And that's no yolk
It comes on Monday nights, which works out perfectly because Dalt has fire department meetings those nights, so we get to settle down on the couch with our throw blanket and popcorn and see what those rascally sextuplets are up to every week.
Only it's been pretty sad lately.
When I first saw the rumors of a troubled marriage and tabloid pics in line at the grocery store, I was quick to write it off as trouble-mongering by the press. But then this season started, and Jon and Kate were doing separate interviews on the couch. Savannah asked me about it, but I said the stories probably weren't true because the press likes to exaggerate things so they can sell magazines.
Then last night we watched the repeat of last week's show where Jon & Kate announced they were separating and it said they had filed for divorce, so I couldn't avoid the sadness anymore. Or Savannah's questions.
We talked about divorce and where the kids would go and what would change for them. Unlike my kids, they are going to get to stay in their home and keep their dogs and not have to go through what we did with the move and everything. Savannah said she misses our old house because it had a pool, and I told her that was a normal thing to feel. Then we talked about the good things in our life now.
I feel very sad for Jon & Kate and their family. They are people I don't even know, but I know what they are going through. I know what it feels like to face an unknown future you never thought you would, but you have to keep putting one foot in front of the other and keep on going anyway. I know what it's like to have to shrug off the comfort and security of familiarity because the status quo could not continue if honesty was to be addressed at all. And I know, utterly, the all- encompassing, gut-wrenching guilt of dragging your innocent kids through it all with you.
The other thing I know is that there are no completely innocent or completely guilty individuals when it comes to divorce.

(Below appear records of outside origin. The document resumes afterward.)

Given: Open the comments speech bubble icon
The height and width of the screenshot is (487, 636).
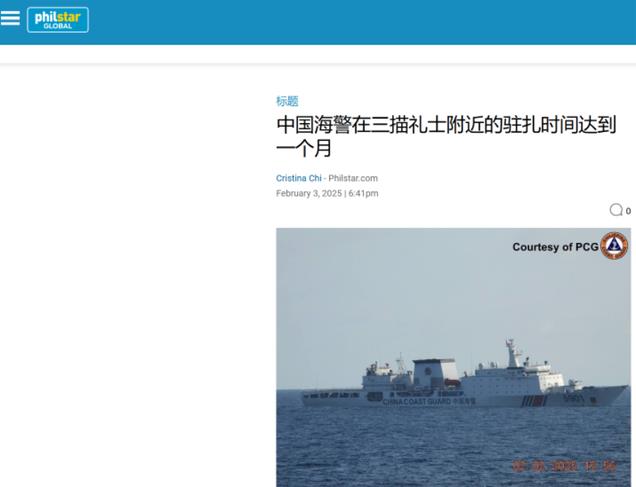Looking at the screenshot, I should (616, 210).
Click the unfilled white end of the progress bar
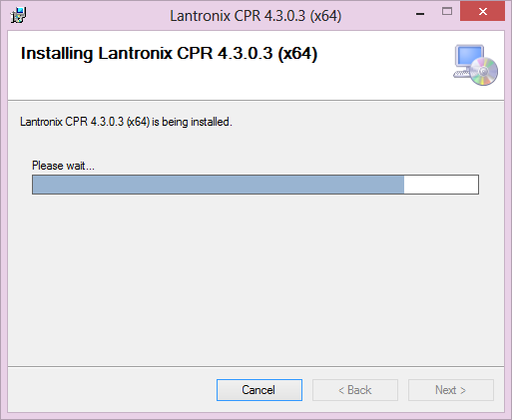This screenshot has width=512, height=420. (x=441, y=185)
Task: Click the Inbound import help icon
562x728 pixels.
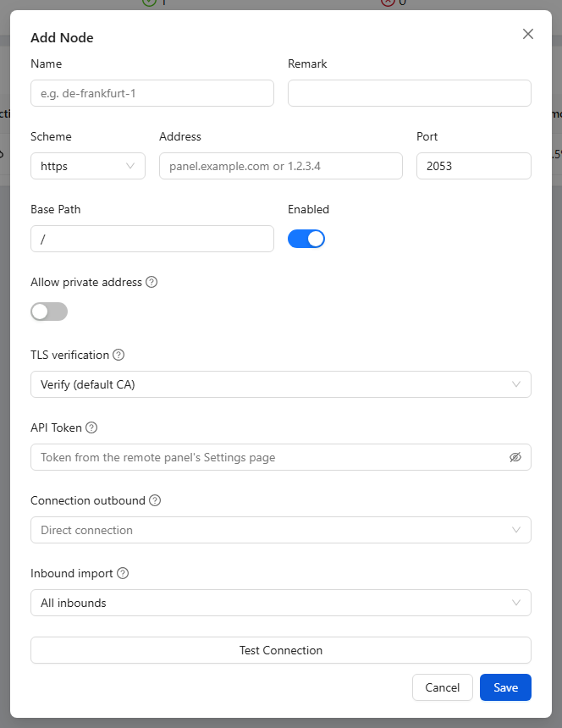Action: (123, 573)
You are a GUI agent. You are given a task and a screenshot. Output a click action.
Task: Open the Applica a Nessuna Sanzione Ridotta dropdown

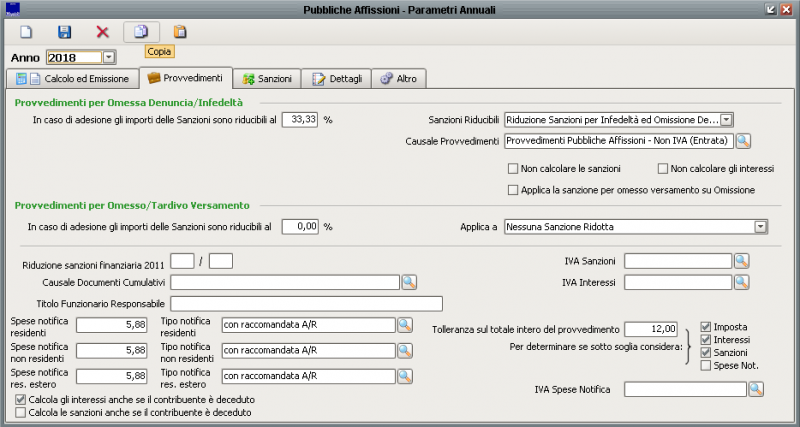(761, 227)
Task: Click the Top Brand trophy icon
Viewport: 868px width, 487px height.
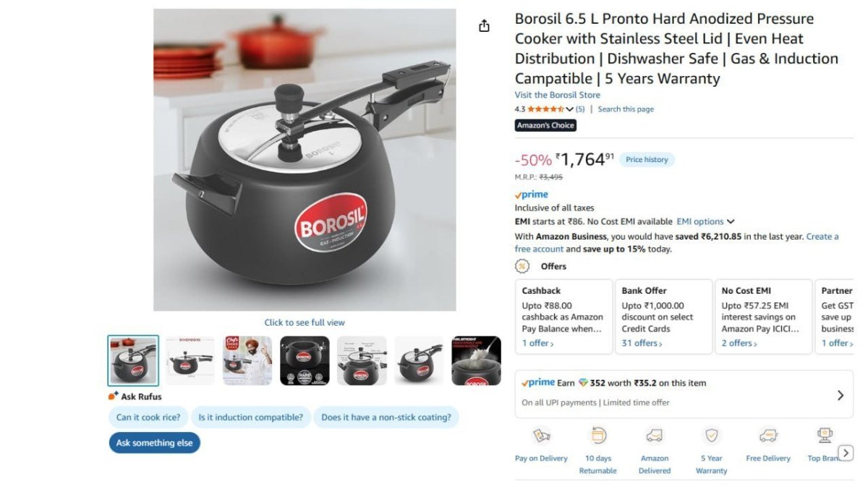Action: click(x=825, y=436)
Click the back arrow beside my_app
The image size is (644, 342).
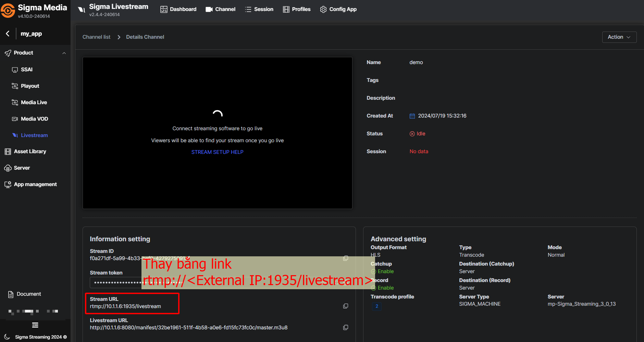pos(8,34)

Marriage is hard work. It requires intense (sometimes uncomfortable) levels of communication, compromise, support for each other, selflessness and stubbornness -- the stubbornness borne of not accepting defeat. And it takes two for that. Both people have to be able to see themselves and each other as imperfect, flawed creatures who need grace and forgiveness on a daily basis.
That's the key to every relationship really, isn't it? Realizing we all fail, we all need help, and God made all of us. If He can forgive us and go forward, we certainly should be able to forgive each other. But as it turns out, we even need His help for that. (See the above "flawed creatures" reference.)
At any rate, you can't unscramble an egg. You just have to throw some cheese on it, slap it on a flour tortilla and accept the fact that it may not be what it once was, but it still tastes pretty darn good.